Его тревога была бы еще более острой, если бы он знал всю правду об этих отношениях и видел, по какому опасному и скользкому пути они вновь уклонились в сторону. В то время как он медленно и торжественно подвигался по дороге в Петербург, Людовику XV была внушена мысль обратиться к Елизавете с «письмом доверия», которое должно было создать между королем и императрицей более близкие и непосредственные сношения. Мысль об этом письме первоначально пришла Рулье и понравилась Людовику, но он привел ее в исполнение помимо своего министра и посла.

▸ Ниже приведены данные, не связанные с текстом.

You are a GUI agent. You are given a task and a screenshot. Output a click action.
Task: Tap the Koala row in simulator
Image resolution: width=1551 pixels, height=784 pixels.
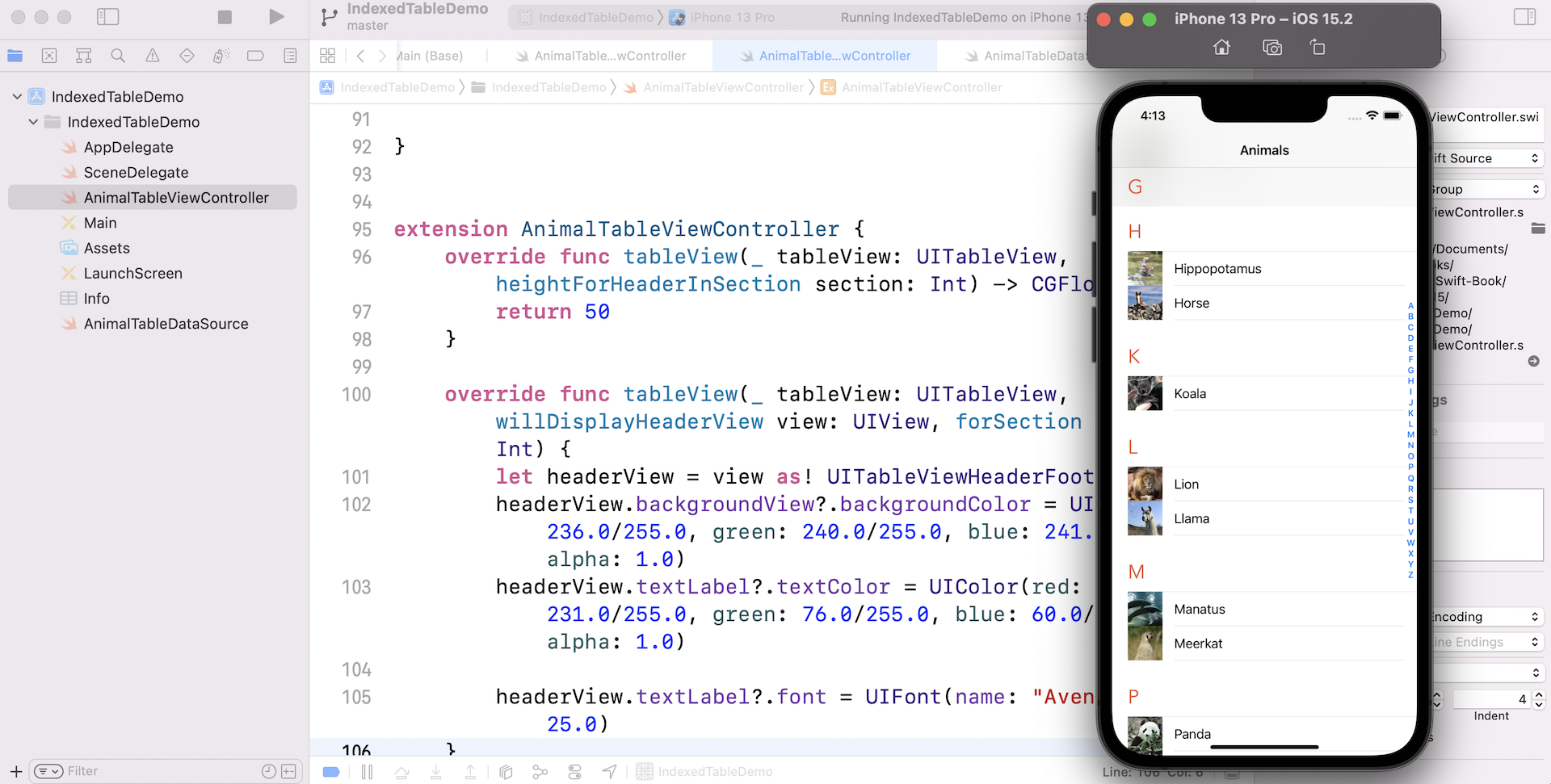click(x=1264, y=394)
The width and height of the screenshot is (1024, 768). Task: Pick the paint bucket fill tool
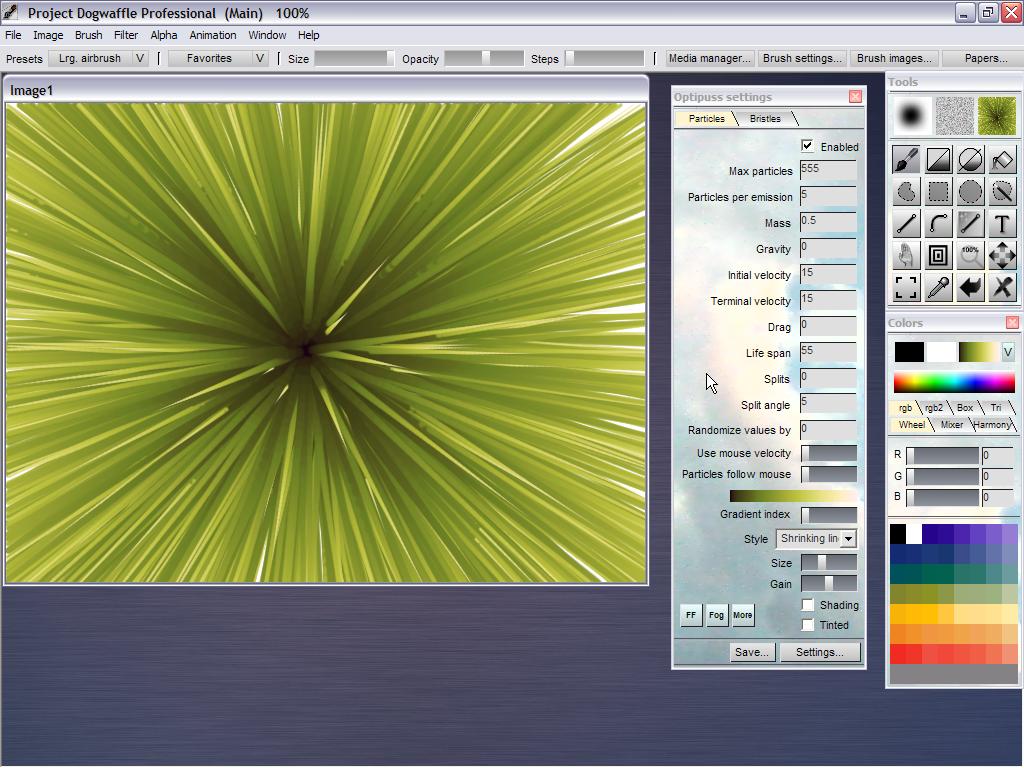[1002, 160]
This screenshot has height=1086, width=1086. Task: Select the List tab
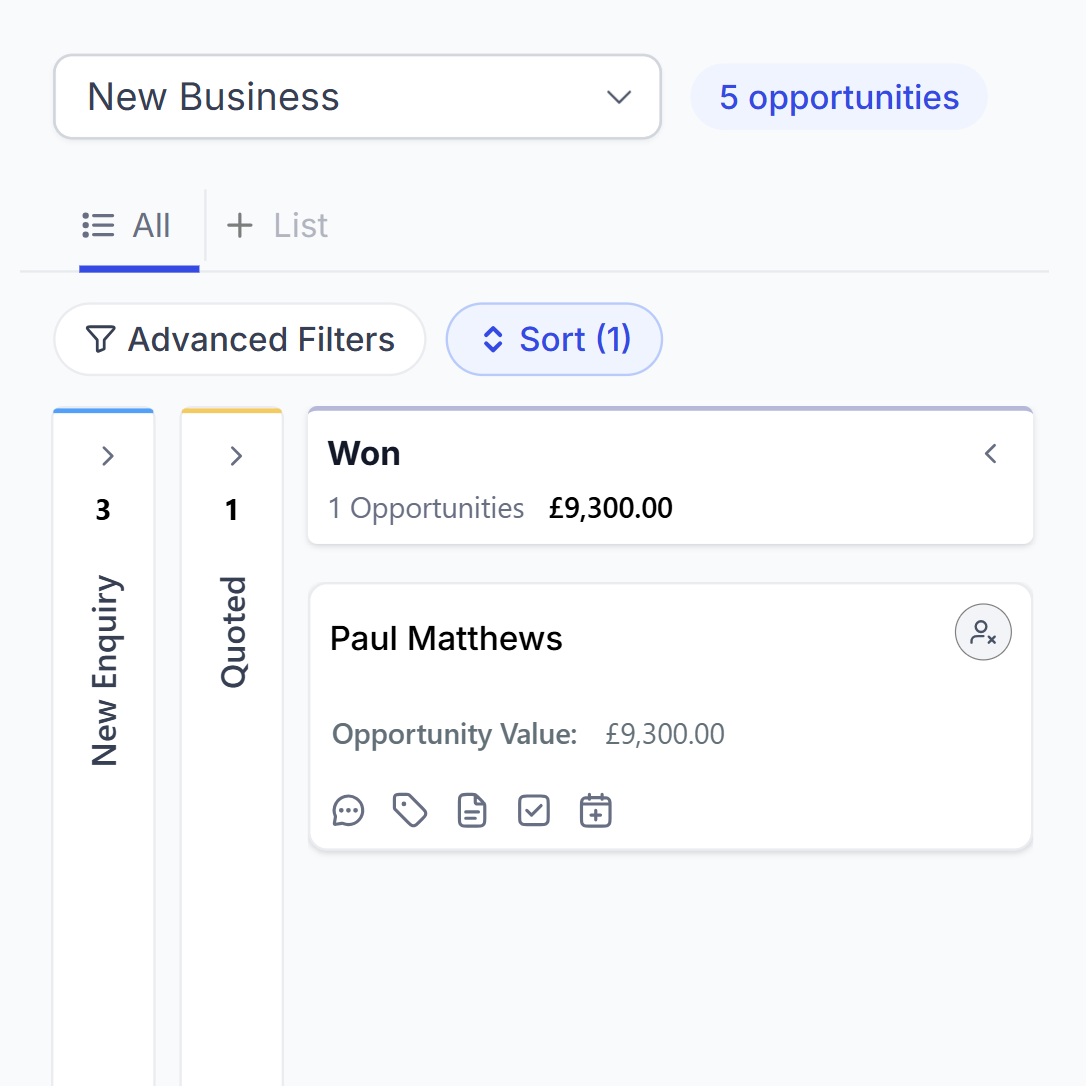tap(300, 226)
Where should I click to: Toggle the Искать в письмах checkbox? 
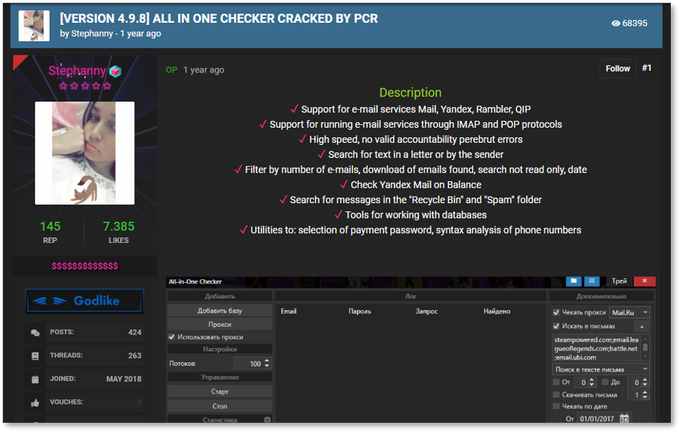556,326
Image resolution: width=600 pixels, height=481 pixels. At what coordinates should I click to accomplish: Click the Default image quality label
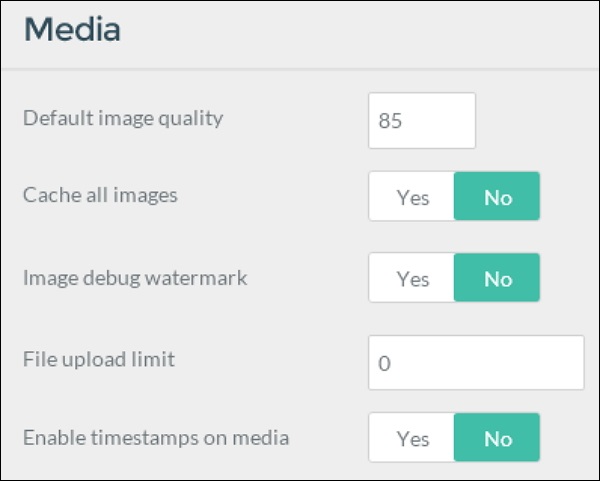coord(123,119)
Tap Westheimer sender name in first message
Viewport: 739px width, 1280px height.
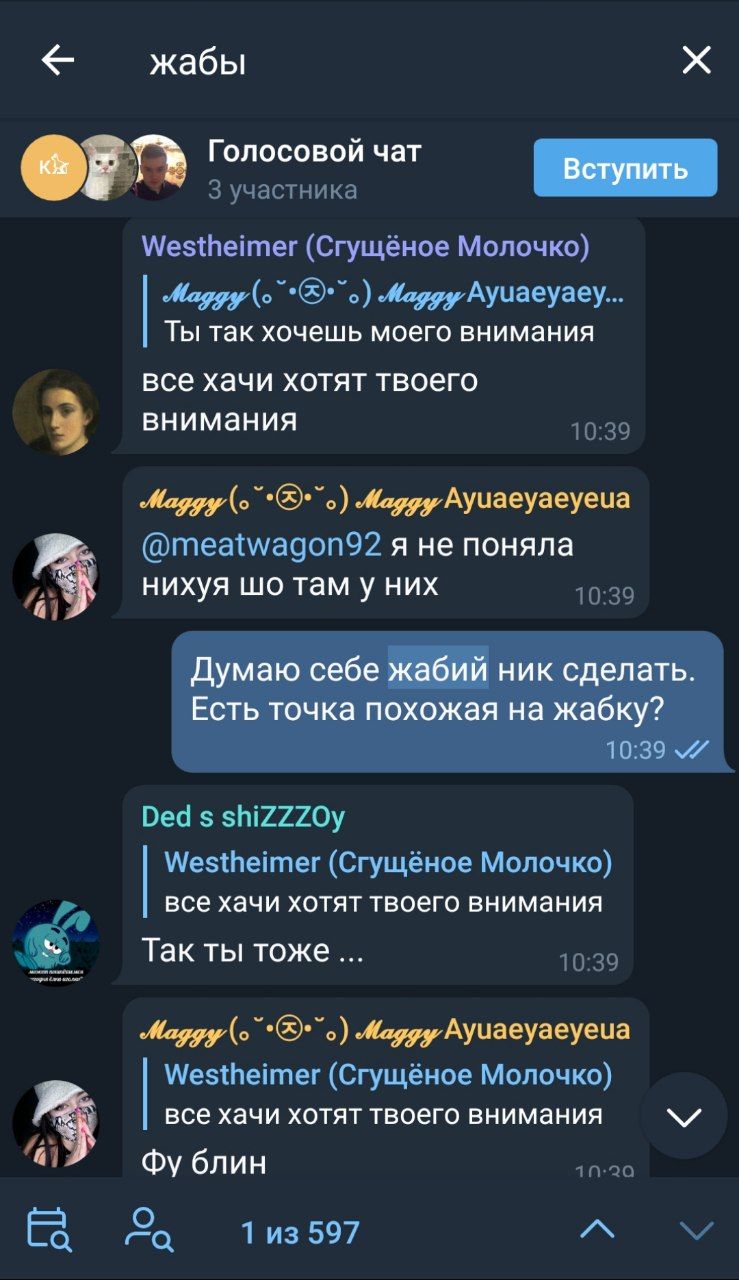(366, 246)
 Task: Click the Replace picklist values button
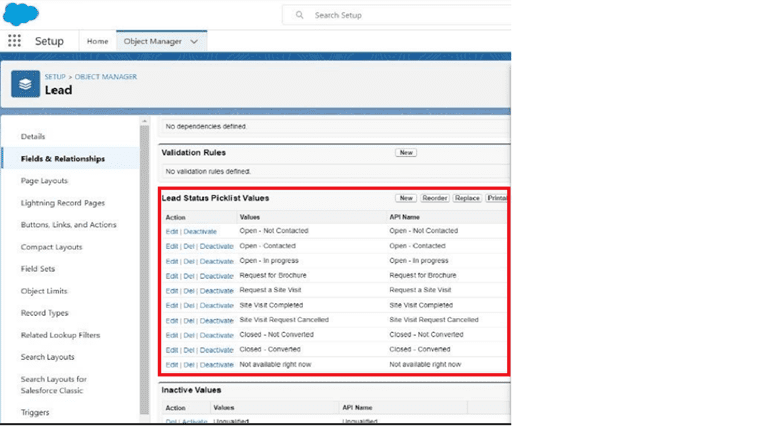point(467,198)
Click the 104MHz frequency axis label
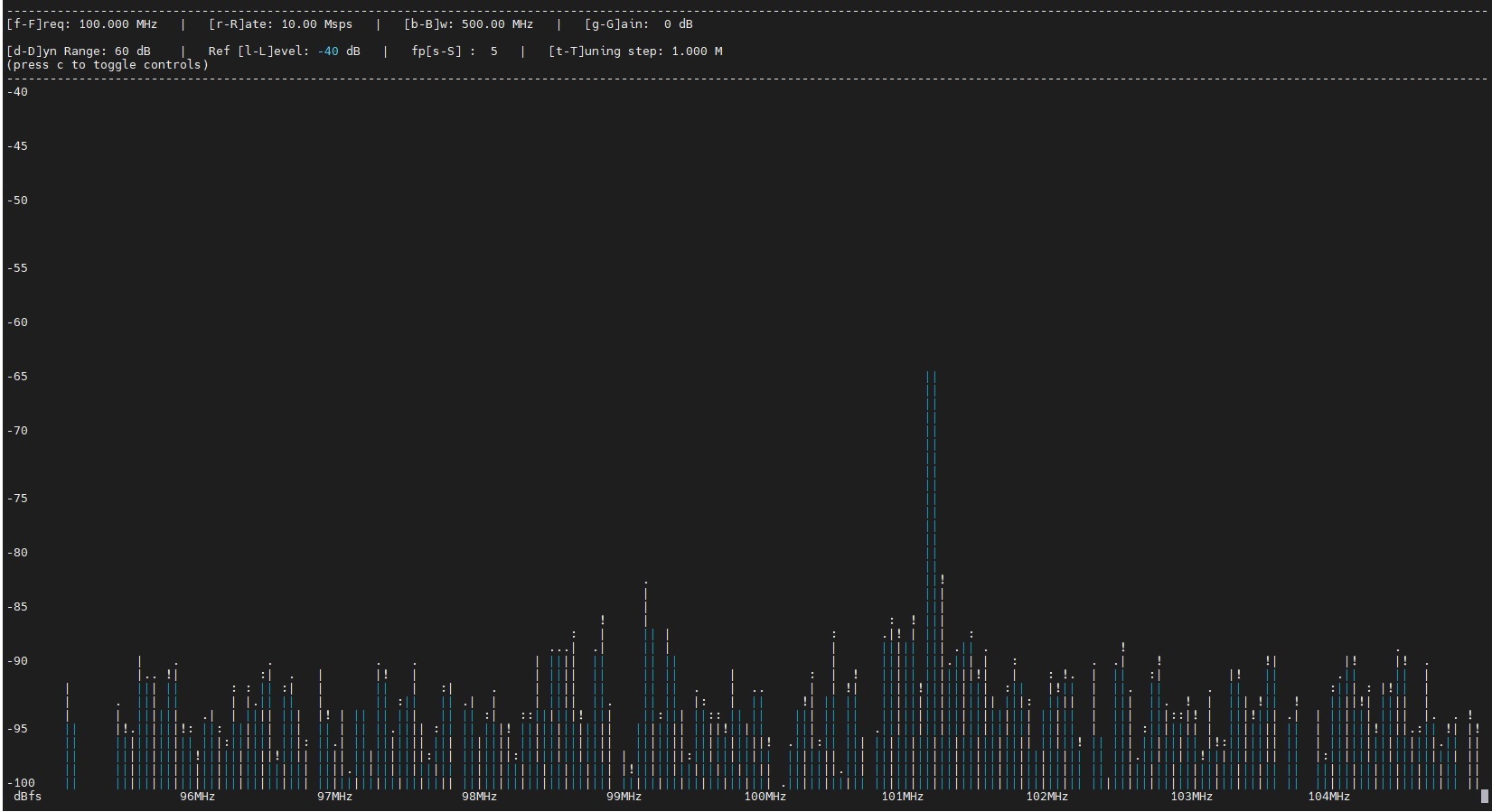The width and height of the screenshot is (1492, 812). click(1328, 797)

В этом и заключалась «секретность» его дипломатии. Маркиз Лопиталь ничего не знал поэтому об этом письме, к которому, кроме того, что в него хотел включить Рулье, было прибавлено предложение о секретной переписке с Елизаветой и приложен особый шифр. Дугласу, временно остававшемуся еще в Петербурге, было поручено передать это послание короля по назначению. Всей этой интригой руководил глава тайной дипломатии, принц Конти, причем он еще более осложнил ее собственными честолюбивыми планами. Встретив отказ со стороны Бехтеева, он решил обратиться непосредственно к Воронцову; вожделения его несколько изменили теперь свое направление и характер. Август III не собирался, по-видимому, умирать, и принц обратил свои взоры к более доступной цели. Он дал Дугласу, кроме письма Людовика к Елизавете, еще другое секретное поручение, касавшееся его лично: он просил его выведать у вице-канцлера, нельзя ли его высочеству получить, во-первых, герцогство Курляндское и, во-вторых, пост главнокомандующего русской армии, выступившей против Фридриха.